The %f
conversion specifier tells scanf
to stop reading input as soon as it sees a character that isn't part of a legal floating-point constant (i.e., something that isn't a digit, decimal point, or sign). That bad character gets left in the input stream, so the next call to scanf
fails, and the next, and the next, etc.
You should always check the return value of scanf
- it will tell you how many items were successfully read and assigned from the input stream. In this case, you're expecting a single item, so you should get a return value of 1. If you get a return value of 0, then it means the input is not a proper floating point value, and that bad input has to be cleared somehow. Here's one possible solution:
if ( scanf( "%f", &minutes ) == 1 )
{
// process minutes as normal
}
else
{
// clear everything up to the next whitespace character
while ( !isspace( getchar() ) )
; // empty loop
}
The only problem with this is that scanf
is kind of dumb, and if you type something like 123fgh
, it will convert and assign the 123
while leaving fgh
in the input stream; you would probably want to reject that whole input completely.

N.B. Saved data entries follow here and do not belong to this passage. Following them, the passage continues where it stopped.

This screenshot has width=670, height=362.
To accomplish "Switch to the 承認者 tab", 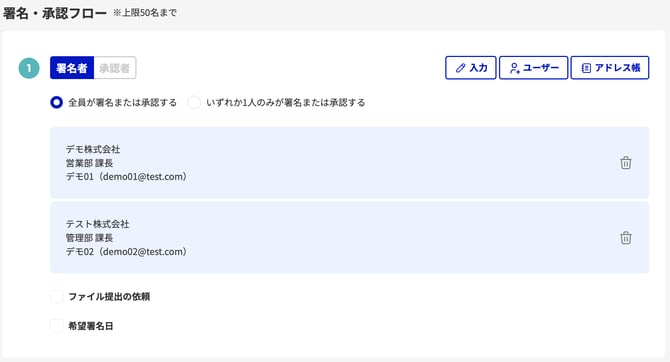I will (x=115, y=68).
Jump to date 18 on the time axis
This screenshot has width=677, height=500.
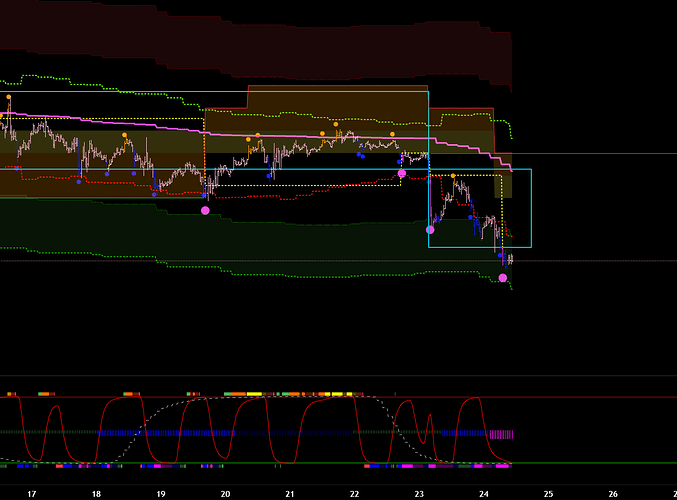pyautogui.click(x=96, y=493)
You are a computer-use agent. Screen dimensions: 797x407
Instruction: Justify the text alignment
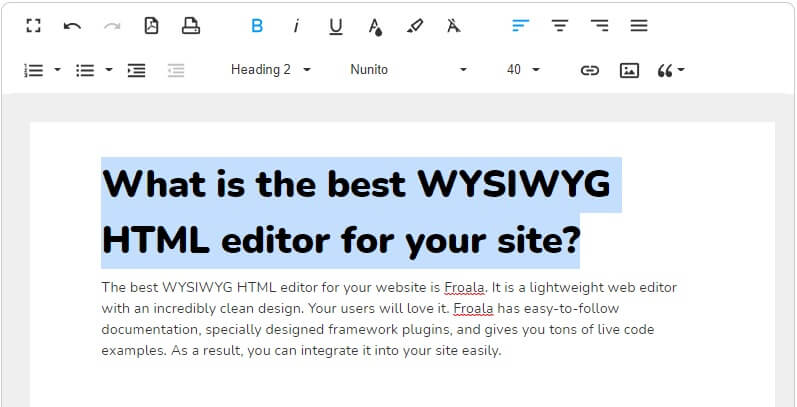tap(639, 26)
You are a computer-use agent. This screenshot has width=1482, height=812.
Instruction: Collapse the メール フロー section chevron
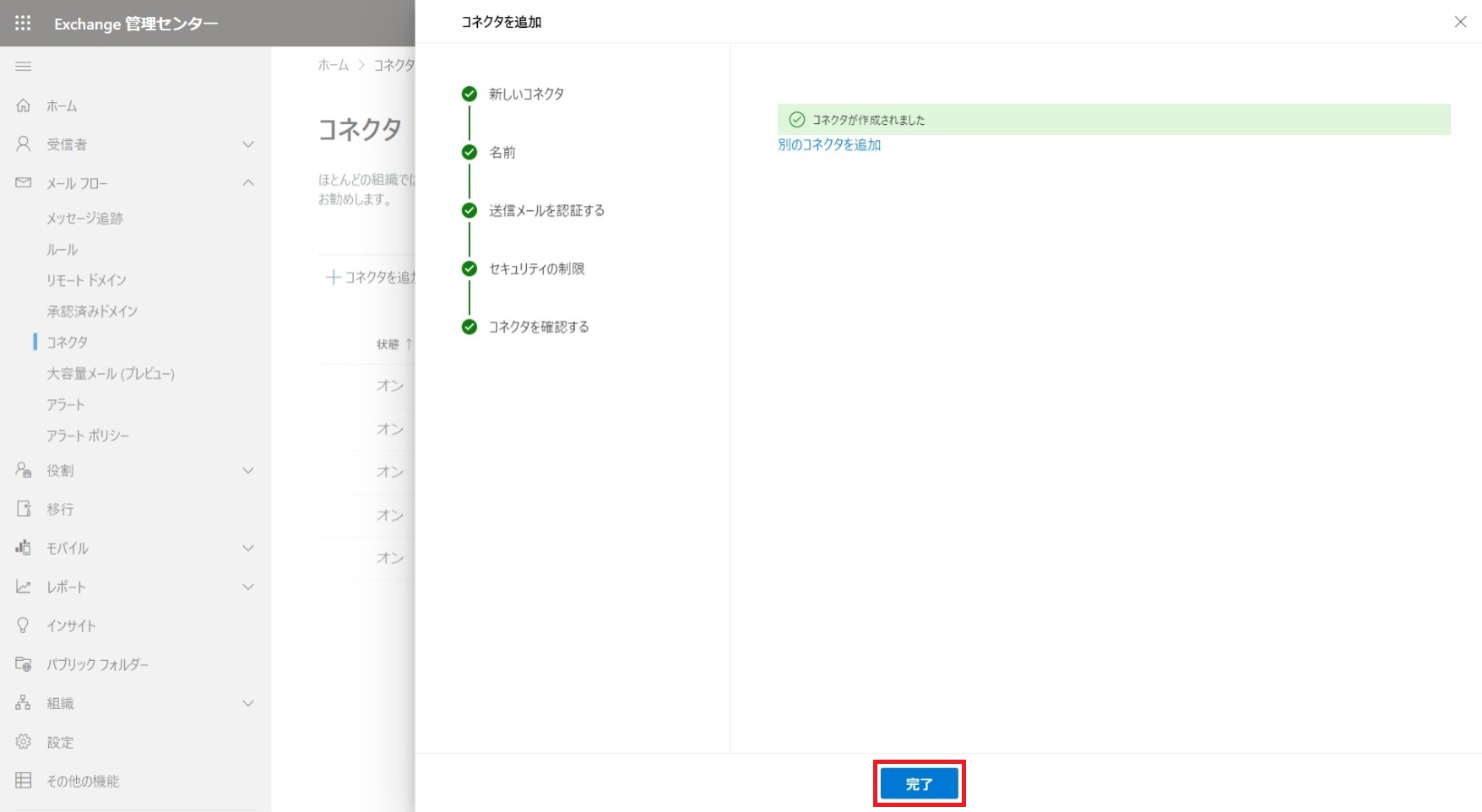coord(248,183)
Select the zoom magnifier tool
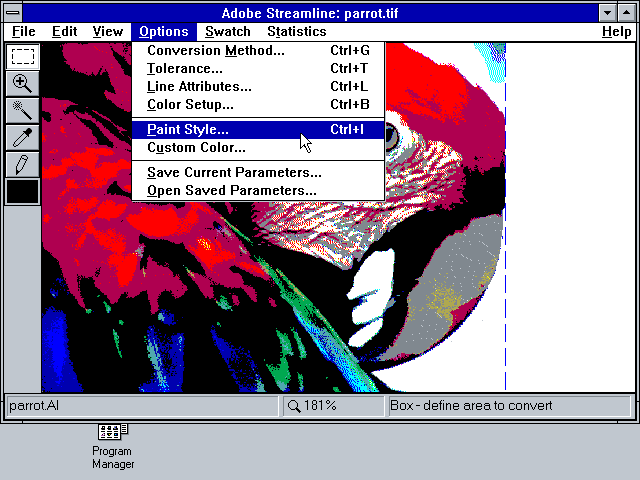This screenshot has width=640, height=480. tap(22, 83)
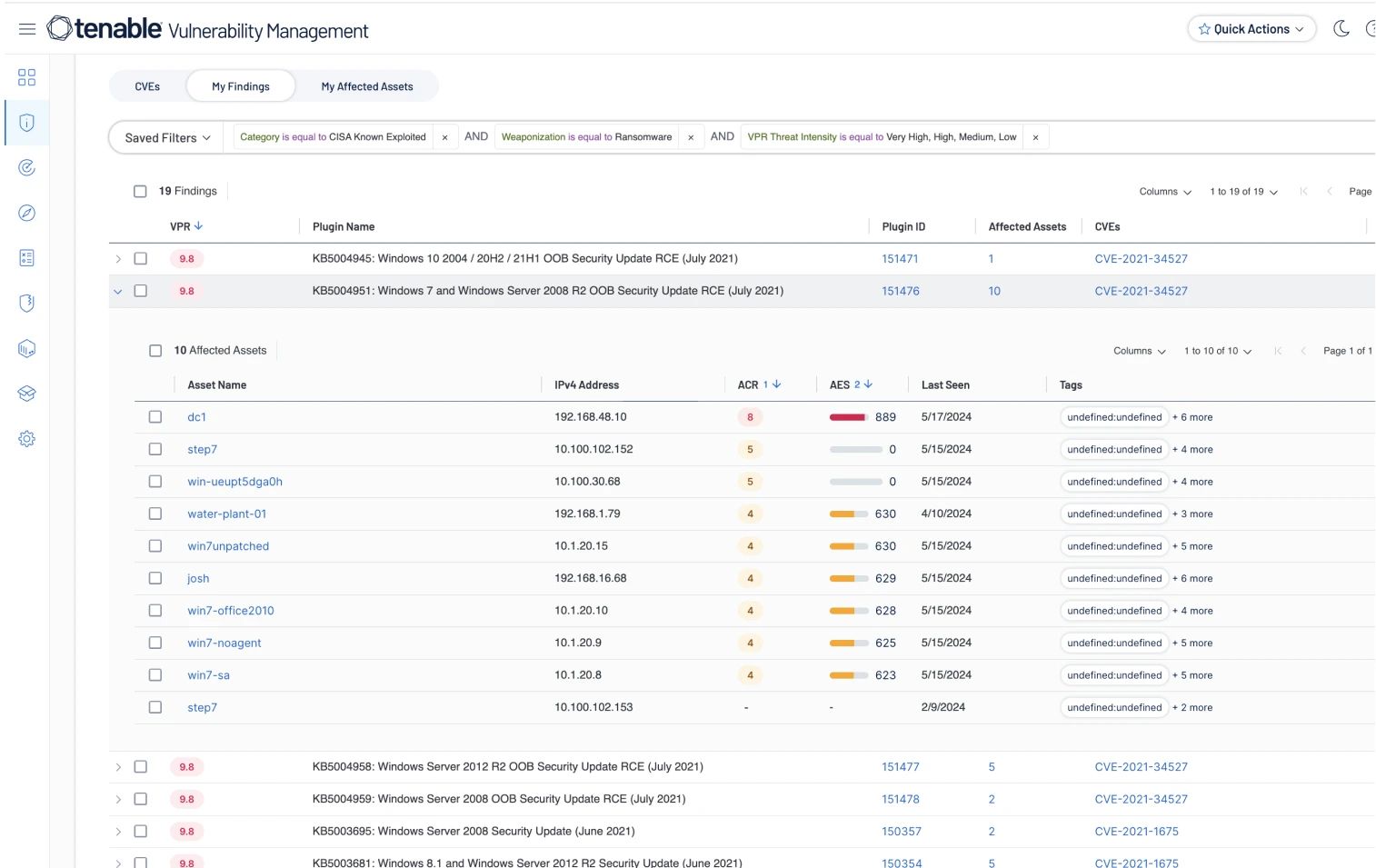Toggle dark mode with the moon icon

(x=1341, y=28)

One solution is to read the input as text, and then convert it using strtod
:
char buffer[BUFSIZE]; // where BUFSIZE is large enough to handle expected input
...
if ( fgets( buffer, sizeof buffer, stdin ) )
{
char *chk; // chk will point to the first character *not* converted; if
// it's anything other than whitespace or the string terminator,
// then the input was not a valid floating-point value.
double tmp = strtod( buffer, &chk );
if ( isspace( *chk ) || *chk == 0 )
{
minutes = tmp;
}
else
{
// input was not a proper floating point value
}
}
This has the benefit of not leaving crap in the input stream.